- What you will do -
1) Reproduce, word for word, the part of the parks passage starting with "It is a local" and going on through "hectares in size.".
2) Carry the parks passage forward from its final sentence, in the same style and on the same subject.
***** Provided passage
Marden Quarry - Whitley Bay
10 minutes walk from Whitley Bay town centre is Marden Quarry Park – with mature woodland and limestone grassland. It offers an unusual landscape, as virtually the only exposure of magnesium limestone north of the River Tyne.
It is a local nature reserve too, with a large wildfowl lake supporting breeding birds such as the mute swan, mallard, moorhen, coot, tufted duck and seasonal migrating birds.
The quarry park celebrated its 40th anniversary in November 2017.
Richardson Dees – Wallsend
Wallsend Parks are a group of three public parks, close to Wallsend town centre.
They form a resource for wildlife and people in three unique, connected green spaces over 16 hectares in size.
The grounds are adjacent to the Green which was the site of the original Wallsend village in medieval times. In the 19c two large houses stood to the north of the Green; Wallsend Hall and The Red House which both had substantial ornamental gardens now incorporated into the park.
To the south east of the site was the 'C' Pit, an extension of Wallsend Colliery, which was closed in 1854.
Wallsend Parks is made up of:
Wallsend Civic Hall Grounds – a quiet parkland with formal walks and points of historical interest, dating back as far as 1790
Prince Road Arboretum – an open grassland area, sloping down to a natural burn with a mixture of open spaces and beautiful views
Richardson Dees Park – a Victorian park dating from 1900, incorporating formal planting with a wide range of facilities:
multi-age play area
tennis and basketball courts
multi-use games area
lakeside and woodland walks
sculpture story trail
Rising Sun Countryside Park
The Rising Sun Country Park is now a site in Benton that once housed one of the world’s largest coal mines. It has been transformed into a 400 acre natural green oasis. The Park is a site of Nature Conservation Interest (SNCI) and the lake is designated as a Local Nature Reserve (LNR).
**********
***** Supplied information
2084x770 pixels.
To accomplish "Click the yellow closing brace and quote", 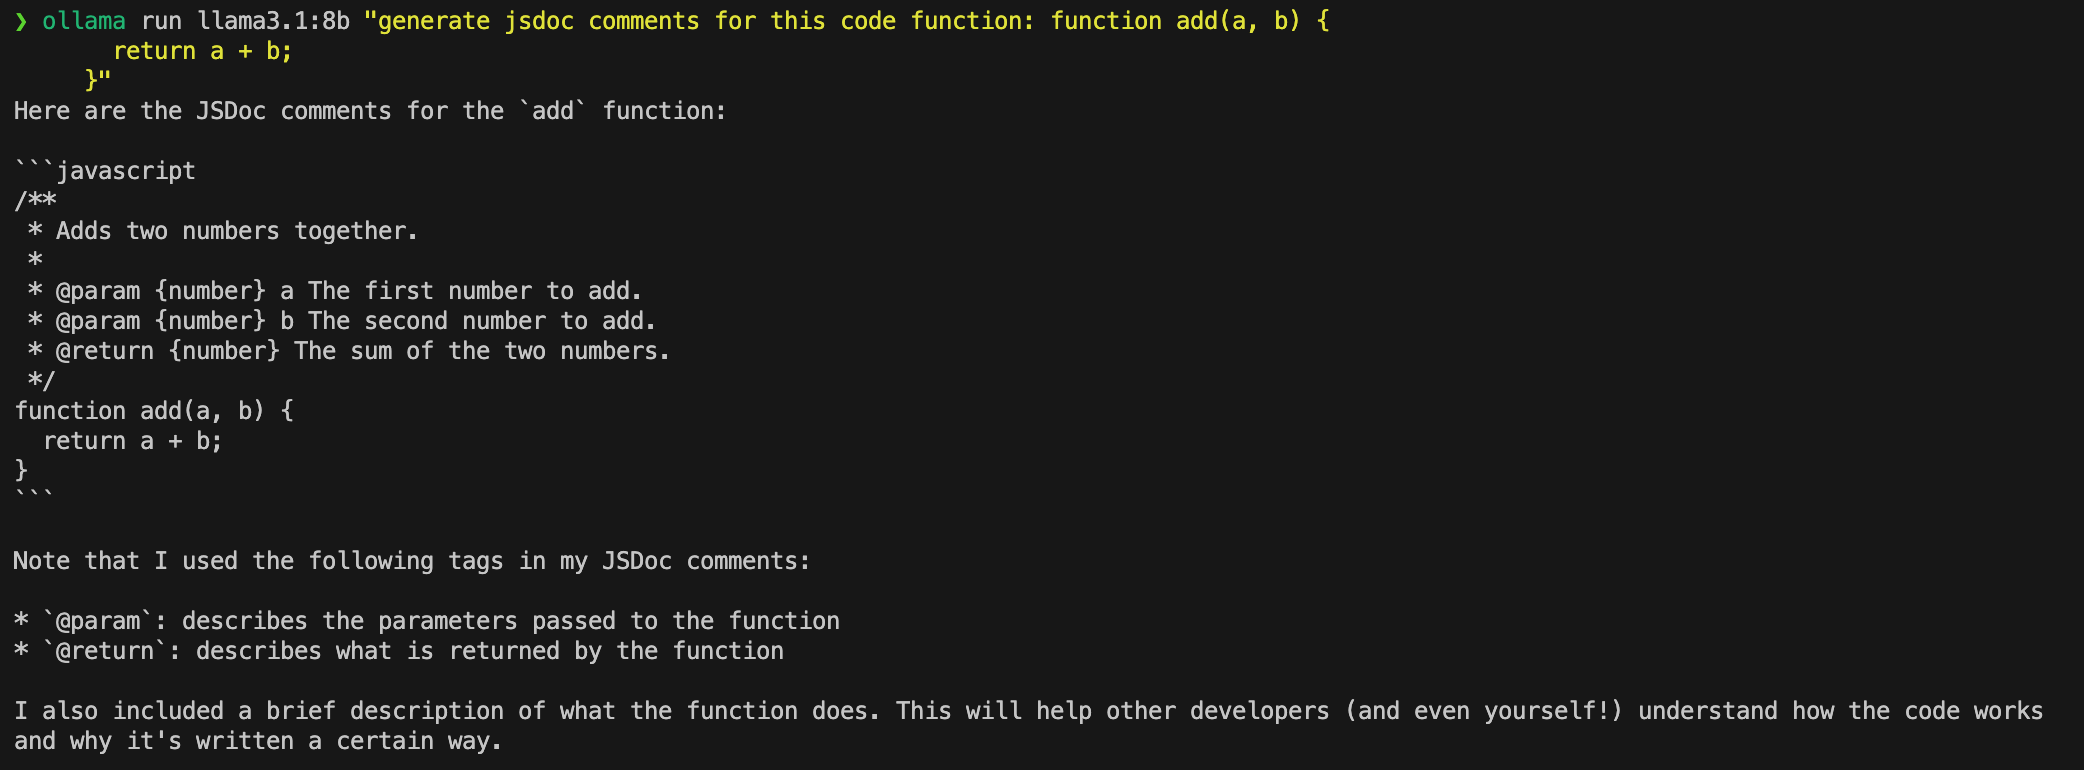I will 98,80.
**********
- Outputs for the tasks -
1)
It is a local nature reserve too, with a large wildfowl lake supporting breeding birds such as the mute swan, mallard, moorhen, coot, tufted duck and seasonal migrating birds.
The quarry park celebrated its 40th anniversary in November 2017.
Richardson Dees – Wallsend
Wallsend Parks are a group of three public parks, close to Wallsend town centre.
They form a resource for wildlife and people in three unique, connected green spaces over 16 hectares in size.

2)
The Rising Sun Country Park is a green oasis of 162 hectares, set in the heart of North Tyneside.
Boasting a nature reserve with ponds, woodlands and extensive grasslands; a farm and Countryside Centre, the site is a haven for wildlife and an ideal place to relax and enjoy the great outdoors.
A quarry of some sort has been here since Roman times and it is said that when the quarry came into full production in the 1800s – the age of the industrial revolution – the sandstone was used to help build some of Newcastle’s famous buildings.
The unfenced quarry became worked out and filled up with water in the 1930s, with the exception of an island known by locals as ‘Froggy Island’ – suggesting it was a haven for frogs.
In the 1960s, the council of the time used the quarry for disposal of building rubble and the quarry basin was filled in. Lime, sycamore and horse chestnut trees surrounded the quarry and it was fenced off. The land inside was basically grassy scrubland and a local farmer used it to feed his goats.
Then in the late 1970s and 1980s trees were planted with the help of local volunteers and Scout groups. The park was left to develop naturally and little more was done until 2003 when North Tyneside Council reintroduced Park Wardens. The old pathways were then reclaimed and the park started to look as it is now.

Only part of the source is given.